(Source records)
^^^^^^^^

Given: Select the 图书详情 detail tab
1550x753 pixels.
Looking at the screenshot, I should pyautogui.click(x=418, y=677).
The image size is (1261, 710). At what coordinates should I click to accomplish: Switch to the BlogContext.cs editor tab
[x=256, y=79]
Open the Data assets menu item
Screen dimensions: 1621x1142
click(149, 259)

^^^^^^^^

§ What is required:
Copy the entries above exactly. Miss none of them.

§ Expected output:
Given: Select the 图书详情 detail tab
1550x753 pixels.
Looking at the screenshot, I should pyautogui.click(x=418, y=677).
The image size is (1261, 710). At what coordinates should I click to accomplish: Switch to the BlogContext.cs editor tab
[x=256, y=79]
Open the Data assets menu item
Screen dimensions: 1621x1142
click(149, 259)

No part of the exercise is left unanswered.